Novel Stenotic Microchannels to Study Thrombus Formation in Shear Gradients: Influence of Shear Forces and Human Platelet-Related Factors

Abstract

Thrombus formation in hemostasis or thrombotic disease is initiated by the rapid adhesion, activation, and aggregation of circulating platelets in flowing blood. At arterial or pathological shear rates, for example due to vascular stenosis or circulatory support devices, platelets may be exposed to highly pulsatile blood flow, while even under constant flow platelets are exposed to pulsation due to thrombus growth or changes in vessel geometry. The aim of this study is to investigate platelet thrombus formation dynamics within flow conditions consisting of either constant or variable shear. Human platelets in anticoagulated whole blood were exposed ex vivo to collagen type I-coated microchannels subjected to constant shear in straight channels or variable shear gradients using different stenosis geometries (50%, 70%, and 90% by area). Base wall shears between 1800 and 6600 s^-1, and peak wall shears of 3700 to 29,000 s^-1 within stenoses were investigated, representing arterial-pathological shear conditions. Computational flow-field simulations and stenosis platelet thrombi total volume, average volume, and surface coverage were analysed. Interestingly, shear gradients dramatically changed platelet thrombi formation compared to constant base shear alone. Such shear gradients extended the range of shear at which thrombi were formed, that is, platelets became hyperthrombotic within shear gradients. Furthermore, individual healthy donors displayed quantifiable differences in extent/formation of thrombi within shear gradients, with implications for future development and testing of antiplatelet agents. In conclusion, here, we demonstrate a specific contribution of blood flow shear gradients to thrombus formation, and provide a novel platform for platelet functional testing under shear conditions.
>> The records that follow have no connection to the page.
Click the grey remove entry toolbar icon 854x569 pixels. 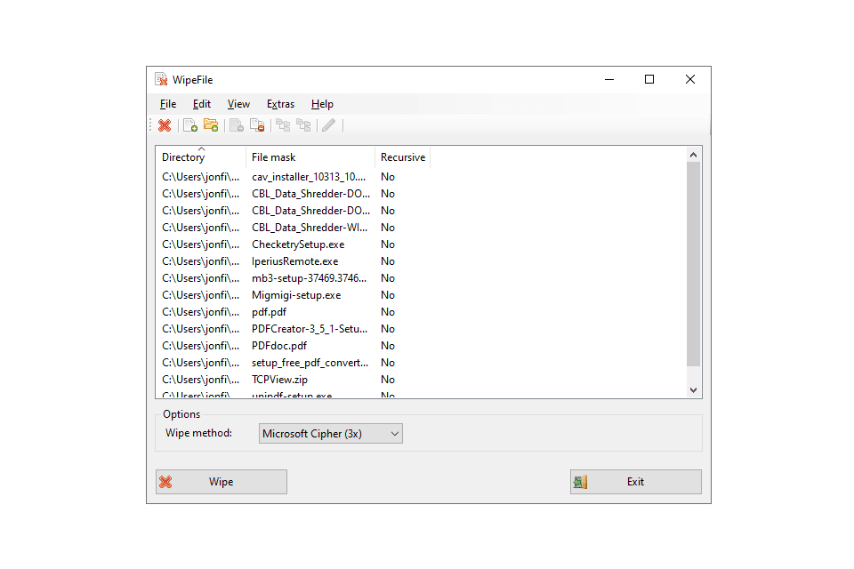[x=237, y=125]
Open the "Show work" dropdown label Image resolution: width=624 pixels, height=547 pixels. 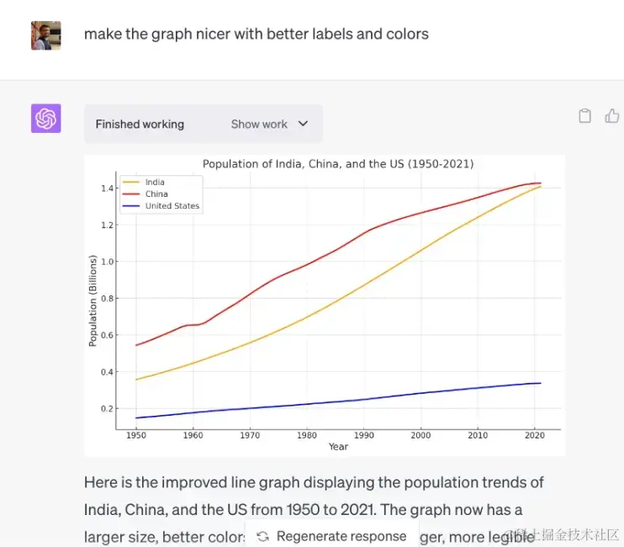pos(259,124)
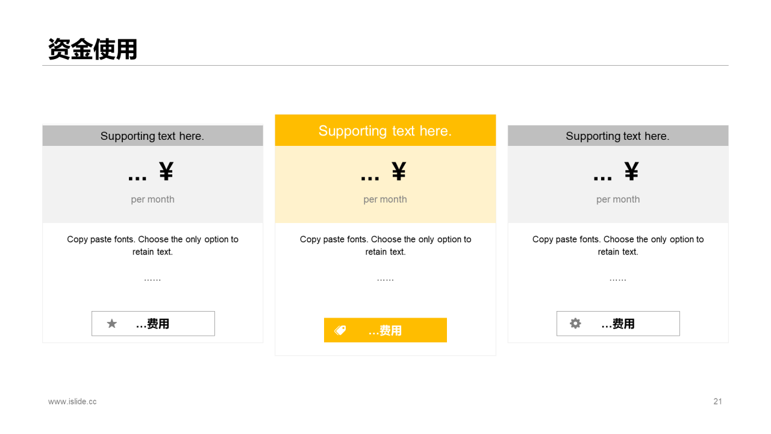Image resolution: width=771 pixels, height=434 pixels.
Task: Click the slide page number 21
Action: [x=717, y=401]
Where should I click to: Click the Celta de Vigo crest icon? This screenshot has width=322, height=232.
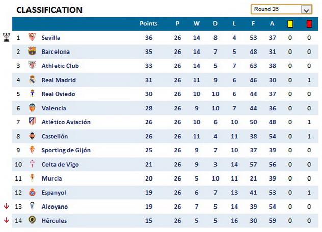point(32,164)

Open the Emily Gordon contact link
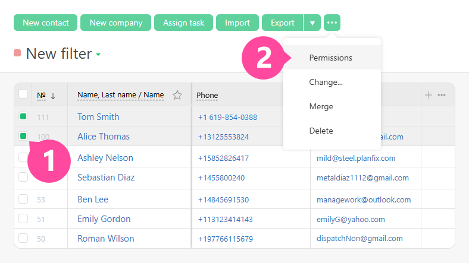104,219
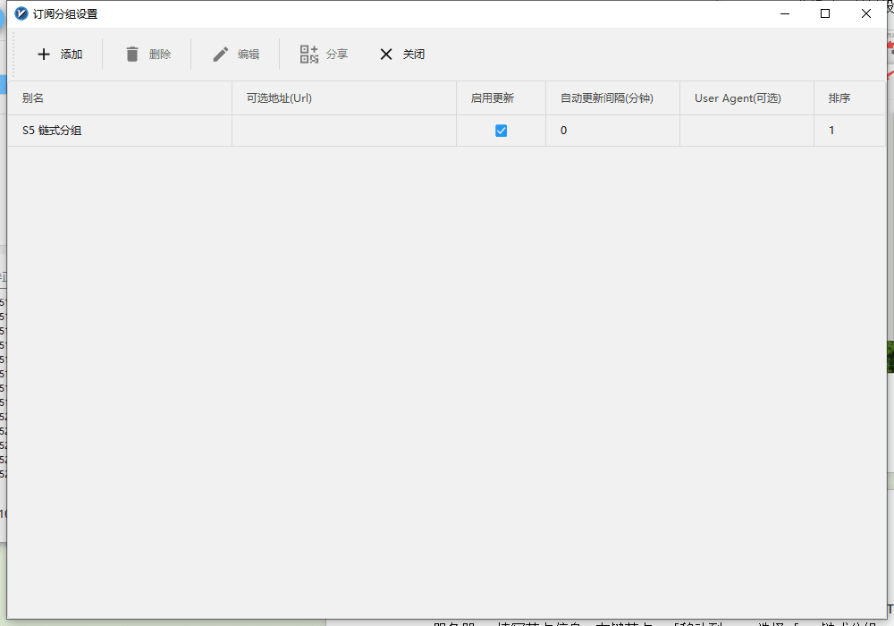894x626 pixels.
Task: Click the plus icon to add subscription
Action: pyautogui.click(x=44, y=55)
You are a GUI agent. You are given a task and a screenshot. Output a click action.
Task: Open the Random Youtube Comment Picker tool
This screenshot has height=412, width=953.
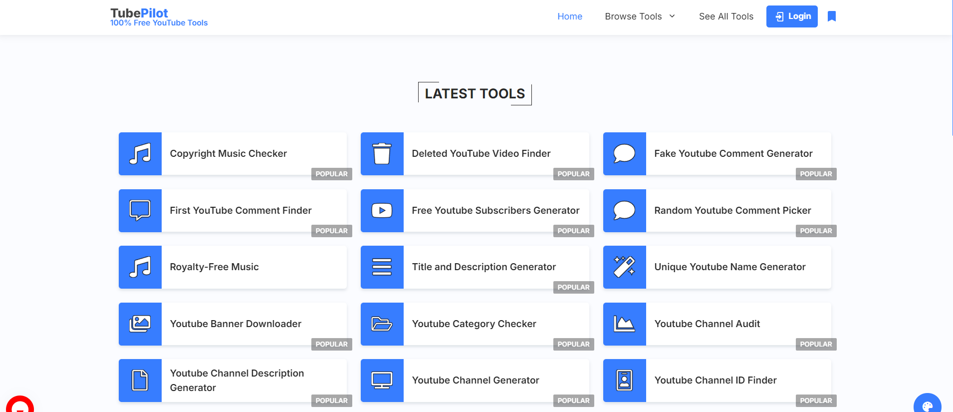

Keywords: platelets; shear gradients; stenosis; thrombosis.

Figure 1

Shear stress in stenoses. The calculated shear fields and maximal wall shear rate (γ_w, s⁻¹) in microchannels with 50% stenosis (A), 70% stenosis (B), and 90% stenosis (C). (D) The Lagrangian variation of wall shear (γ_w, s⁻¹) experienced by a platelet flowing along the stenosis centreline before and after the apex for 50% stenosis (dotted line), 70% stenosis (dashed line), and 90% stenosis (solid line). (E) Three-dimensional view of stenosis channel geometries showing the flow inlet and outlet.

Figure 2

Platelet thrombus formation in straight channels. Images of thrombus formation (demonstrated by contours of thrombus height) all collected under the same conditions from anticoagulated blood from 4 separate donors within collagen-coated channels with constant wall shear rates (γ_w) of 1800 s⁻¹ (A), 3000 s⁻¹ (B), and 6600 s⁻¹ (C) (donors 1–4 are shown from top to bottom panels at each shear rate). Measured thrombi total volume (D), surface coverage (E), and average thrombus volume/area (F) for 4 donors (open circles; red = donor 1, green = donor 2, blue = donor 3, black = donor 4) at 1800 s⁻¹, 3000 s⁻¹, and 6600 s⁻¹, where bars represent mean ± standard deviation. Data in panels (D–F) were evaluated using one-way ANOVA with Tukey’s correction for multiple comparisons. ns = no significance. Larger numbers of smaller thrombi formed at 1800 s⁻¹, while there were lower numbers of larger thrombi at 6600 s⁻¹, and at the intermediate wall shear rate of 3000 s⁻¹, thrombus formation was generally reduced suggesting distinct shear-dependent mechanisms regulating initial adhesion or growth of thrombi. Despite the differences in thrombus geometries, the total volumes of immobilised platelets at 1800 and 6600 s⁻¹ were comparable (A).

Figure 3

Platelet thrombus formation in stenosed channels. Images of thrombus formation (demonstrated by contours of thrombus height) all collected under the same conditions from anticoagulated blood from 4 separate donors within collagen-coated channels with 50% stenosis (A), 70% stenosis (B), and 90% stenosis (C) (donors 1–4 are shown from top to bottom panels at each shear rate, and images represent overlays of four consecutive stenoses for each donor). Calculated wall shear patterns are shown for 50% stenosis (D), 70% stenosis (E), and 90% stenosis (F), and thrombi average volume/area (G) are indicated for each donor (open circles; red = donor 1, green = donor 2, blue = donor 3, black = donor 4) at inlet regions, stenotic regions, and outlet regions for 50% stenosis, 70% stenosis, and 90% stenosis, where bars represent mean ± standard deviation. Data in panel (G) were evaluated using one-way ANOVA with Tukey’s correction for multiple comparisons. ns = no significance; * p ≤ 0.05. Pulsatile shear in stenotic channels compared with straight channels at varying shear (Figure 2) supports a specific role for shear gradients in initiating thrombus formation and regulating thrombus growth.